SUPPLIED TEXT:

Psalms 81

1 A song to our strong God! a shout to the God of Jacob!
2 Anthems from the choir, music from the band, sweet sounds from lute and harp,
3 Trumpets and trombones and horns: it's festival day, a feast to God!
4 A day decreed by God, solemnly ordered by the God of Jacob.
5 He commanded Joseph to keep this day so we'd never forget what he did in Egypt. I hear this most gentle whisper from One I never guessed would speak to me:
6 "I took the world off your shoulders, freed you from a life of hard labor.
7 You called to me in your pain; I got you out of a bad place. I answered you from where the thunder hides, I proved you at Meribah Fountain.
8 "Listen, dear ones - get this straight; O Israel, don't take this lightly.
9 Don't take up with strange gods, don't worship the latest in gods.
10 I'm God, your God, the very God who rescued you from doom in Egypt, Then fed you all you could eat, filled your hungry stomachs.
11 "But my people didn't listen, Israel paid no attention;
12 So I let go of the reins and told them, 'Run! Do it your own way!'
13 "Oh, dear people, will you listen to me now? Israel, will you follow my map?

DATA SECTION:

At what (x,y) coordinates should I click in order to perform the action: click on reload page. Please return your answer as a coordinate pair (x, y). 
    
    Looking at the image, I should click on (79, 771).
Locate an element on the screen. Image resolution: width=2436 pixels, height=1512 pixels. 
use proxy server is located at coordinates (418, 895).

APPLY WHAT YOU READ:
[1] Answer from the Psalms 81 text:
(a) Which three instruments are listed in verse 3?
(b) Whom did God command to keep the festival day?
(c) At which place does the speaker say "I proved you"?
[2] Carry the Psalms 81 text forward from its last verse.

ANSWERS BELOW:
[1]
(a) Trumpets, trombones and horns.
(b) Joseph.
(c) Meribah Fountain.

[2]
14 I'll make short work of your enemies, give your foes the back of my hand.
15 I'll send the God-haters cringing like dogs, never to be heard from again.
16 You'll feast on my fresh-baked bread spread with butter and rock-pure honey."

Psalms 81 Commentary

Chapter 81

God is praised for what he has done for his people. (1-7) Their obligations to him. (8-16)

Verses 1-7 All the worship we can render to the Lord is beneath his excellences, and our obligations to him, especially in our redemption from sin and wrath. What God had done on Israel's behalf, was kept in remembrance by public solemnities. To make a deliverance appear more gracious, more glorious, it is good to observe all that makes the trouble we are delivered from appear more grievous. We ought never to forget the base and ruinous drudgery to which Satan, our oppressor, brought us. But when, in distress of conscience, we are led to cry for deliverance, the Lord answers our prayers, and sets us at liberty. Convictions of sin, and trials by affliction, prove his regard to his people. If the Jews, on their solemn feast-days, were thus to call to mind their redemption out of Egypt, much more ought we, on the Christian sabbath, to call to mind a more glorious redemption, wrought out for us by our Lord Jesus Christ, from worse bondage.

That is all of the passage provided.